Raymond C. Meadows II, 52, and Helen Crutcher Meadows, 49, founders of Lifehouse Inc., a faith-based substance abuse recovery nonprofit based in West Virginia, face federal conspiracy to commit wire fraud charges announced June 26 by U.S. Attorney Moore Capito for the Southern District of West Virginia [1]. The charges were filed as part of a national health care fraud enforcement action coordinated by the Department of Justice [1].
Prosecutors allege the Meadowses submitted falsified timesheets to a drug testing laboratory, billing 32 hours of overtime per week for extended periods and claiming reimbursement for hours during which both defendants were on out-of-state vacations [1]. Those submissions, prosecutors contend, resulted in fraudulent payments drawn from federal and state health care programs [1]. Wire fraud conspiracy under 18 U.S.C. § 1349 carries a statutory maximum of 20 years' imprisonment per count. Lifehouse Inc. operated under a faith-based recovery model serving individuals in a state that has consistently reported among the nation's highest rates of overdose mortality.

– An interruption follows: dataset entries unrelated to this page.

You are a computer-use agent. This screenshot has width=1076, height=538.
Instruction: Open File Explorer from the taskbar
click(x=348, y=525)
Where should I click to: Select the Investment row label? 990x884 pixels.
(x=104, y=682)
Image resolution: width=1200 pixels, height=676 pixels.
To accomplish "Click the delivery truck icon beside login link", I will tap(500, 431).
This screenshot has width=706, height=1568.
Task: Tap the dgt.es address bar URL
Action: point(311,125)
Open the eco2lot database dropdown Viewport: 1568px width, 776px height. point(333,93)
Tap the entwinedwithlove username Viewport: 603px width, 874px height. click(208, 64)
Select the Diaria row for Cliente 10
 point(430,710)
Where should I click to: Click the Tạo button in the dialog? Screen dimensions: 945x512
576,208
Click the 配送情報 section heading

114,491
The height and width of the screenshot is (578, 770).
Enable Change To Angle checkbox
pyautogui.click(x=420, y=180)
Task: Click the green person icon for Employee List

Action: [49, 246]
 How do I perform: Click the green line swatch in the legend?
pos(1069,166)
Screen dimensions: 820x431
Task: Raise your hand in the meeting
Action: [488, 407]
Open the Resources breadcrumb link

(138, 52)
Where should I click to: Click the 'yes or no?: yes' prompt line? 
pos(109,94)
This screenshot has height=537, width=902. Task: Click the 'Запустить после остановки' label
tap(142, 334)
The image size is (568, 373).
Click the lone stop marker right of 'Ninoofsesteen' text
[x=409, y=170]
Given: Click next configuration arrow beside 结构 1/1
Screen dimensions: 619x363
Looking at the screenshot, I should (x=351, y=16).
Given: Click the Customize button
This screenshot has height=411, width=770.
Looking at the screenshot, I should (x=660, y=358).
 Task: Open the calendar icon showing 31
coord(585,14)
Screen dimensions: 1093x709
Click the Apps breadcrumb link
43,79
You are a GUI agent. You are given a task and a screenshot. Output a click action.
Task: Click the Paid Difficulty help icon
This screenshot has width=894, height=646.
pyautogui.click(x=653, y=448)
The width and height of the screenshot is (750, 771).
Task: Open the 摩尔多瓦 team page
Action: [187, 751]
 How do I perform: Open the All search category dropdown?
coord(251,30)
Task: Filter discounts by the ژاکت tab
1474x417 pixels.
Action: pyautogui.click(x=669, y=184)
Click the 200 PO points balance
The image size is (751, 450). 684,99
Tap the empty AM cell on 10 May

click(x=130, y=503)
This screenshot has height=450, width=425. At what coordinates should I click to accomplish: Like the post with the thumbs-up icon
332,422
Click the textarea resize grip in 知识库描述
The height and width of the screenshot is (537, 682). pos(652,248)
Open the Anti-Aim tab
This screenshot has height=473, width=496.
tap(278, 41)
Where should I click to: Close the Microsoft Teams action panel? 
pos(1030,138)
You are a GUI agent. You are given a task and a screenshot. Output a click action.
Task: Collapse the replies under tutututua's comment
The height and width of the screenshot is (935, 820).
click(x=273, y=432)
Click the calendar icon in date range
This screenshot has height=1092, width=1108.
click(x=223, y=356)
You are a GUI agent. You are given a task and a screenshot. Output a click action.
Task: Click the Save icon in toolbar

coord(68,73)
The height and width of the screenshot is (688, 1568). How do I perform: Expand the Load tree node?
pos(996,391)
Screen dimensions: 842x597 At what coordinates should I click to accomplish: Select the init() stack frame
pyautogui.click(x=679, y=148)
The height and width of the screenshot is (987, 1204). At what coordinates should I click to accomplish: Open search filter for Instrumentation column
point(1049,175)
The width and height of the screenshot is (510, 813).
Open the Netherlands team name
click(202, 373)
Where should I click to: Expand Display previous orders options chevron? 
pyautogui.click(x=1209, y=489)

The charges reflect a prosecutorial focus that extends beyond licensed clinical providers to encompass nonprofit entities that participate in the addiction recovery infrastructure through ancillary service contracts, such as drug testing arrangements, which funnel federal and state reimbursement dollars outside direct patient-care settings. HHS Office of Inspector General and the FBI are listed among the investigating agencies, consistent with joint-agency coordination typical of national health care fraud takedowns [1]. The Southern District of West Virginia has pursued health care fraud matters at elevated volume given the region's sustained exposure to opioid-related program spending.
The case is at the charging stage, and no plea has been entered. If convicted, the Meadowses face substantial custodial exposure alongside potential restitution to the defrauded federal and state programs. The national sweep of which this prosecution forms a part signals continued DOJ prioritization of fraud within the addiction treatment and recovery sector, an area that expanded rapidly in program funding during and after the peak opioid crisis years and has drawn sustained scrutiny from federal investigators.